Etrâfına dâimâ mânevî yolun güzellik ve inceliklerini aksettirmek isterdi. Hattâ vefâtına yakın ve en ıztıraplı zamanlarında bile;

“Yâ Rabbi, bana sıhhat ve kuvvet ihsan buyur da, köy köy dolaşarak kardeşlerimin hizmet ve irşâdında bulunayım!” diye duâ hâlinde olması da, bu hâlet-i rûhiyesinin en güzel bir tezâhürüydü.
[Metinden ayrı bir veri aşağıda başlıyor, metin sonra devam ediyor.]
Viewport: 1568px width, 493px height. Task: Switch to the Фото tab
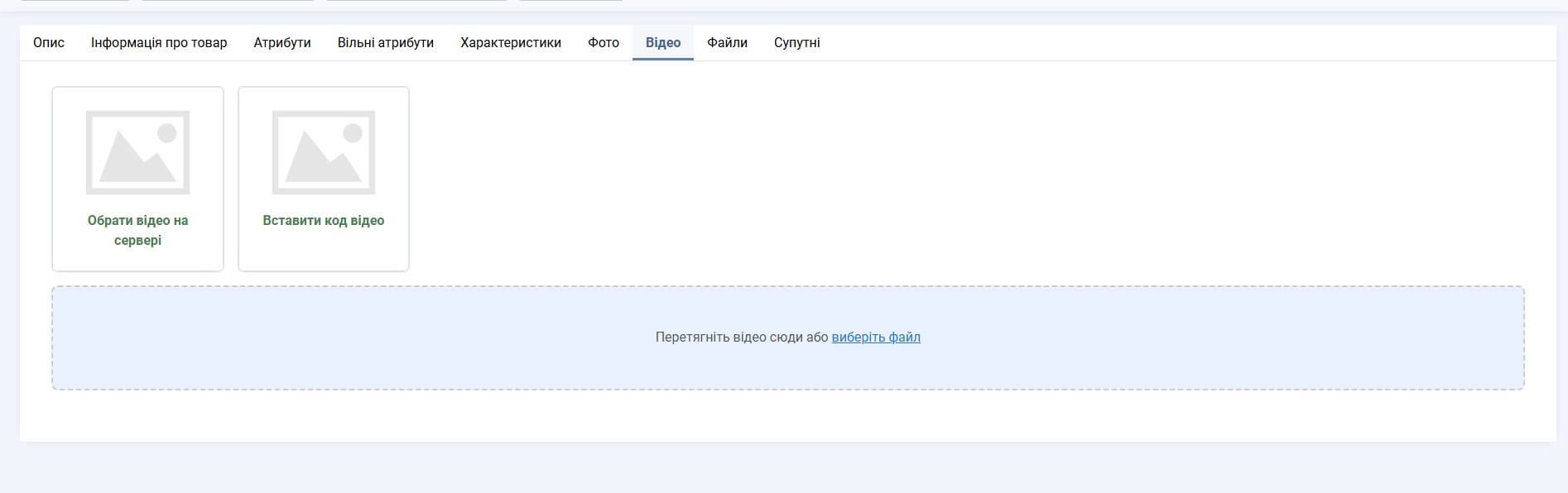(604, 43)
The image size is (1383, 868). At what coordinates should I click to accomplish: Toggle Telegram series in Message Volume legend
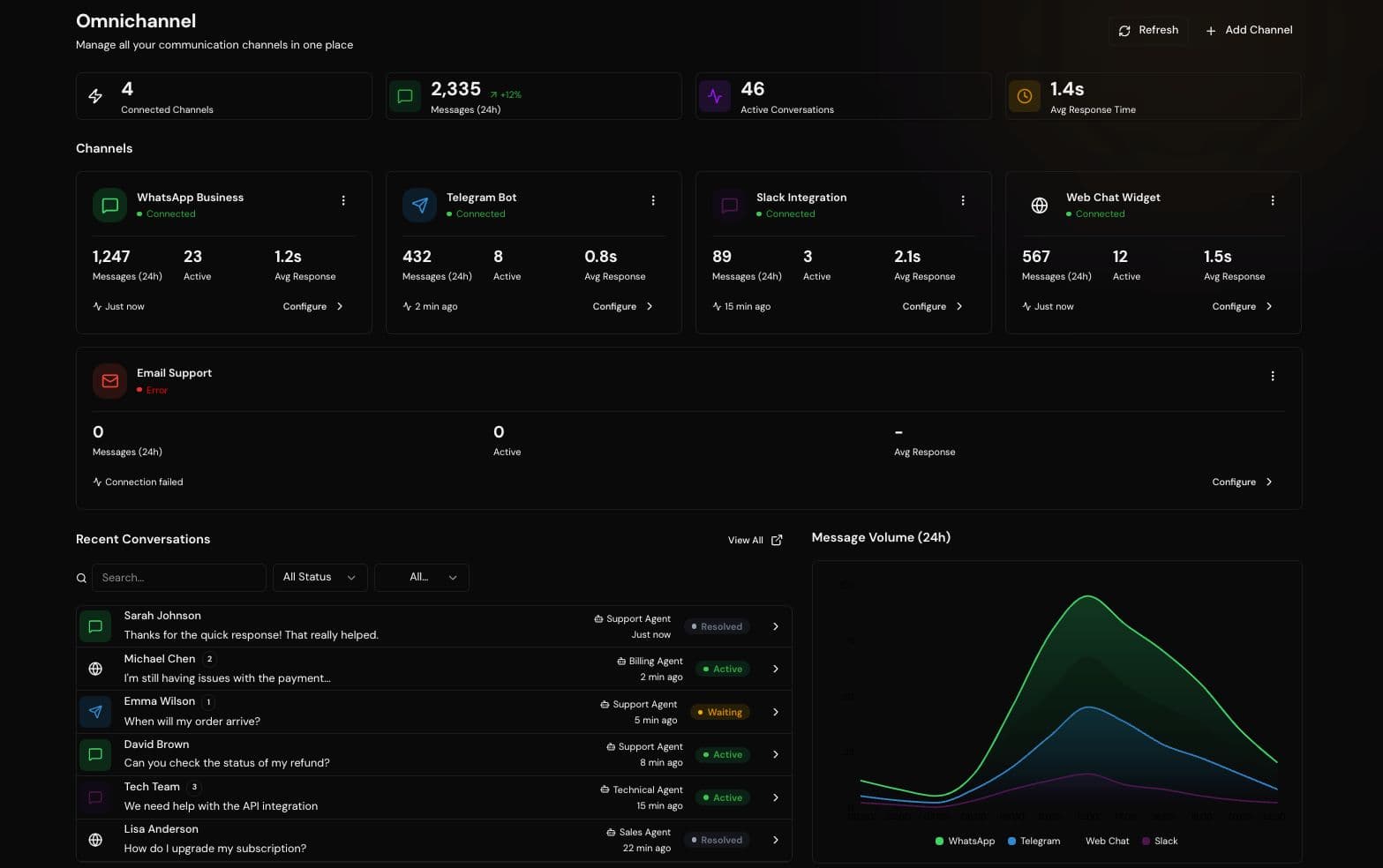[x=1033, y=841]
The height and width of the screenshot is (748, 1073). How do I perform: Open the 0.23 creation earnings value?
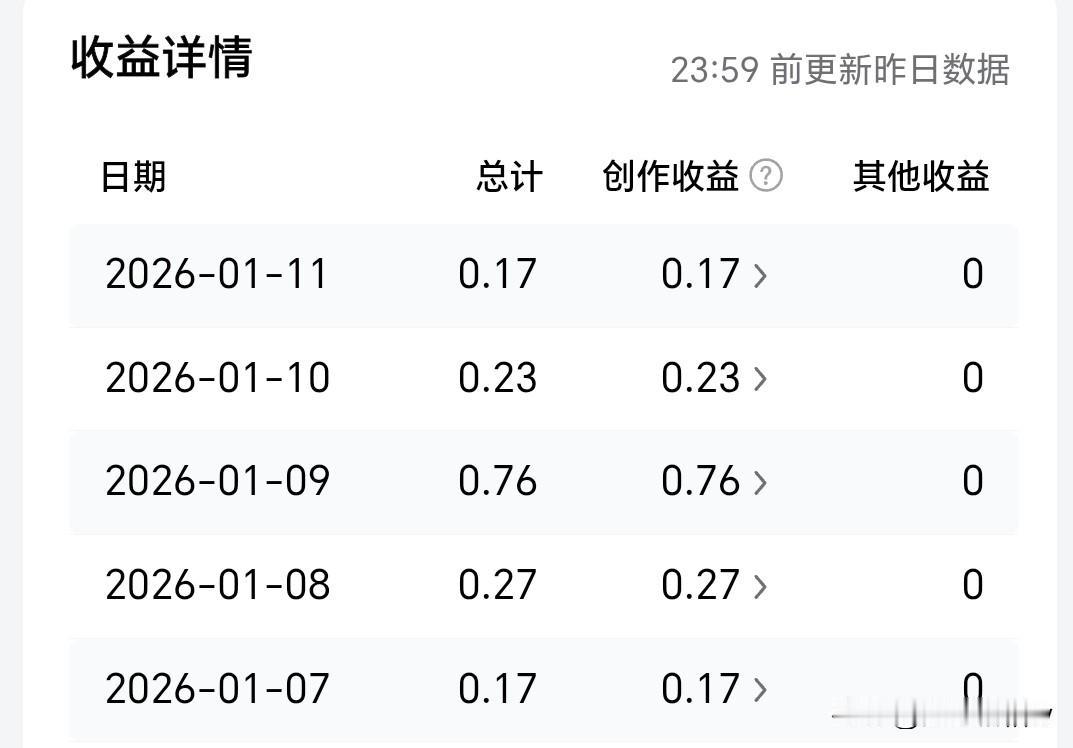[701, 378]
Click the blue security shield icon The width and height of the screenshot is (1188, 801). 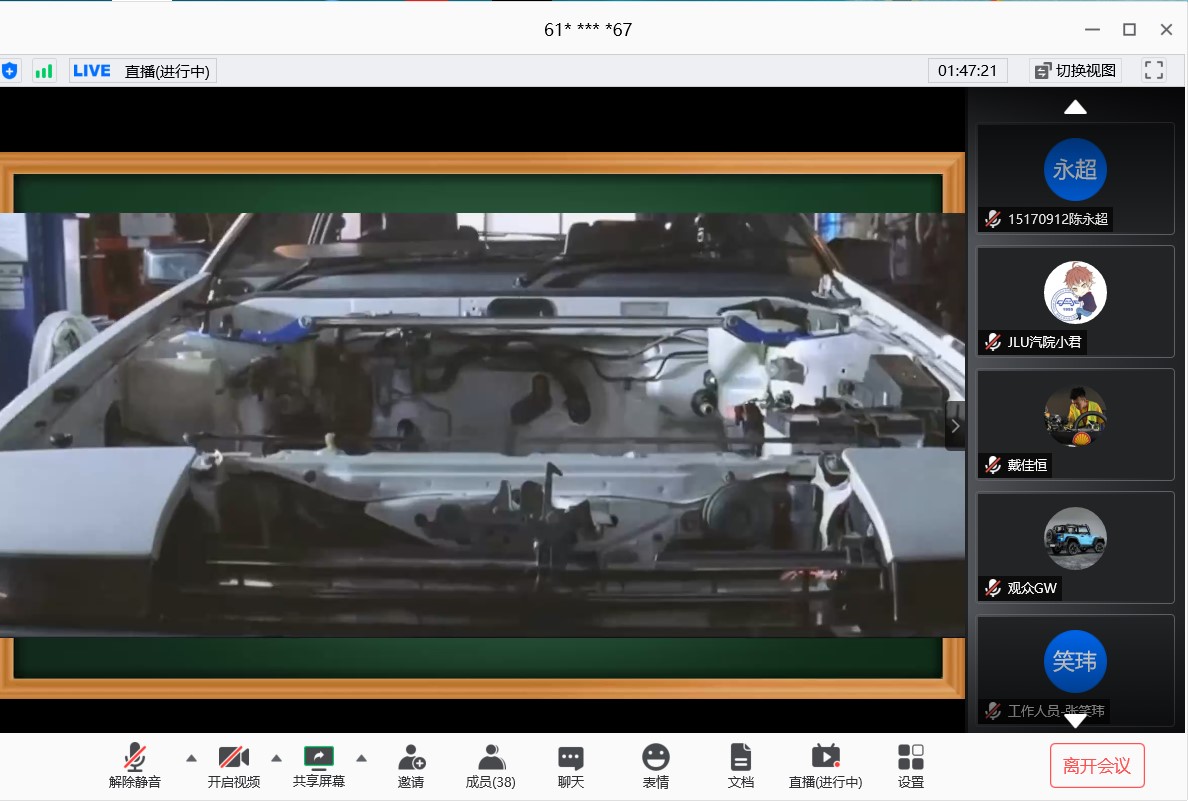(10, 71)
Cenâb-ı Hak, bir asra yakın ömrünü rızâ-yı ilâhî yolunda ihyâ eden, Kur’ân ve Sünnet istikāmetinde dîn-i mübîne hizmeti kendisine şiâr edinen muhterem pederimizin, üstâdımızın, reh-nümâmızın gönül iklîminden gönüllerimize feyizli hisseler nasîb eylesin. Onun, Allah yolundaki kıymetli hizmetlerini devam ettirmeye bizleri muvaffak kılsın. Fânî firâkımızı, Firdevs-i Âlâ’sında Rasûl-i Ekrem -Sallâllâhu Aleyhi ve Sellem- Efendimiz’in sohbet halkasında ebedî bir visâl ile neticelendirsin.

Âmîn…

Bu vesîleyle, merhum üstâdımızın azîz rûhu için bir Fâtiha-i Şerîfe, üç İhlâs-ı Şerîf ikrâm etmelerini, muhterem kardeşlerimizden istirhâm ederiz.

Dipnotlar: 1. Buhârî, Menâkıb 25, Eymân 3; Müslim, Salât, 119; İbn-i Hibbân, IV, 534. 2. Süyûtî, Câmiu’s-Sağîr, I, 12. 3. Ali el-Müttekî, Kenzü’l-Ummâl, VI, 377/16134.